Author profile picture

Whether it is Microsoft, the KNVB, beer brewery Duvel, a baby TV show, or our hoovers: companies and consumers are increasingly facing cyber attacks. But, how do cyber attacks work? How can businesses guard against them? And what can you do to stay safe? In this column, we put these – and other – questions to expert Patrick Jordens. He is the director of Trusted Third Party (TT3P): a Dutch company specialising in cybersecurity. TT3P helps companies better defend themselves against, among other things, hackers taking company systems hostage or unlawfully obtaining data.

Patrick Jordens

Patrick Jordens (1969) is an entrepreneur with a heart for digital security. He is director of Trusted Third Party and founder of DMCC Group, which helps organizations comply with all external laws, regulations and internal policies in the field of privacy and consumer law. He is also a guest lecturer in marketing, data privacy and ethics at the Hogeschool van Rotterdam.

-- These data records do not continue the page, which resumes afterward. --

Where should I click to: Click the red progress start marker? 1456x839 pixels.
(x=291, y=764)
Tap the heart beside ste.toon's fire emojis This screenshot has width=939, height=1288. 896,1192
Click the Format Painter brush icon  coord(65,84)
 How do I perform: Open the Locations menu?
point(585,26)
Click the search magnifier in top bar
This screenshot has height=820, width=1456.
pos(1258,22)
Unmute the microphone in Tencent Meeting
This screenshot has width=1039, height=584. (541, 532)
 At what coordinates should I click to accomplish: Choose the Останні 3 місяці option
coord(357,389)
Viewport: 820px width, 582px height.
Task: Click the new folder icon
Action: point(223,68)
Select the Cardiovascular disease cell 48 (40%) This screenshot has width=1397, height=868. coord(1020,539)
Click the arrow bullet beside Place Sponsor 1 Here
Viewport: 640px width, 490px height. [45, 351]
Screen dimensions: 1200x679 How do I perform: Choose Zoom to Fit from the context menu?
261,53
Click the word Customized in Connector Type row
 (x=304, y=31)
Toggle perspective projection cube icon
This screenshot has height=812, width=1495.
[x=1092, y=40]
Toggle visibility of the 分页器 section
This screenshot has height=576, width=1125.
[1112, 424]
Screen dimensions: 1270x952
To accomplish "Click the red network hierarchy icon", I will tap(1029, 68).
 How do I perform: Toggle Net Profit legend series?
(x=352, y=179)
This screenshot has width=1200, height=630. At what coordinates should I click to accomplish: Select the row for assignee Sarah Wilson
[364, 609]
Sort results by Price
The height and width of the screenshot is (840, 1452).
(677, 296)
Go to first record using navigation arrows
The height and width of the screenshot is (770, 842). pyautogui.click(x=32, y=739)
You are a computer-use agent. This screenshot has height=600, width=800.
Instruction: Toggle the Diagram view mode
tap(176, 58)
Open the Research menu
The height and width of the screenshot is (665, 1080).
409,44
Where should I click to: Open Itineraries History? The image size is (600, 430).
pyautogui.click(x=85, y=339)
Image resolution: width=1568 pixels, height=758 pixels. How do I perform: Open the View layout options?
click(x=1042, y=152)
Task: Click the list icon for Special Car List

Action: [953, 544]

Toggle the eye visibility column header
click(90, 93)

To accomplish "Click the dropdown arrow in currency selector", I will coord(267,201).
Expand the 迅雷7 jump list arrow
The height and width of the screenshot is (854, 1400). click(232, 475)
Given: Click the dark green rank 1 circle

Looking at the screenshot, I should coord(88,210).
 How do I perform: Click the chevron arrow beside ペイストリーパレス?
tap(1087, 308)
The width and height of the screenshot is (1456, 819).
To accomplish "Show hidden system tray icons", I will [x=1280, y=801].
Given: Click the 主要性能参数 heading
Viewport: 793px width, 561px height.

The number of cyber-attacks has increased considerably in recent years. Why is that?

“Since the COVID-19 pandemic, the number of incidents has increased significantly. Criminals also had to stay indoors and they focused on cybercrime. Moreover, people started working from home en masse. Organizations became more vulnerable as a result.

The continuous development of technologies also contributes to the growth of cybercrime. Criminals around the world have access to generative AI, for example. Within no time, they draft a phishing email in perfect Dutch with ChatGPT.”

Patrick Jordens

Let’s zoom in on companies. Can we find a common thread in the types of attacks they face?

“There are two types of attacks that we are seeing a lot of lately. One is data extraction. This involves stealing data from a company. The attack on KNVB is an example of this.

A second category is hostage software, malware, and ransomware. This puts pressure on the continuity of your organization. You will no longer be able to continue working. When you start up your computer in the morning, nothing happens. Installation company Hoppenbrouwers had to deal with this three years ago.”

Where are the vulnerabilities of many Dutch companies?

“Many organizations and companies underestimate the importance of a well-thought-out backup strategy. They often only back up every so often. I recently spoke to a company from the Westland region that a ransomware attack had hit. The last backup they had made had failed and therefore they had to restore an old one.
When companies get hacked and restore their systems to a backup a few weeks old, a lot of data is lost. Companies need to ask themselves how much data loss they can afford. In addition, they need to think carefully about where they store that backup. Because the first thing hackers do when they penetrate your system is to encrypt the backup, that’s how they try to gain power over the company.”

The number of cyber attacks seems to be anything but decreasing. How next?

“I hope companies will take cyber security more seriously in the coming years. Many large organizations are already aware of their security; SMEs and charities in particular need to start taking steps. Often, the thinking among smaller organisations is: there is nothing to be gained from us. And then cyber security is pushed into the background. That makes them a very desirable target. Yes, it costs money to protect yourself. But it costs you much more if you become a target.”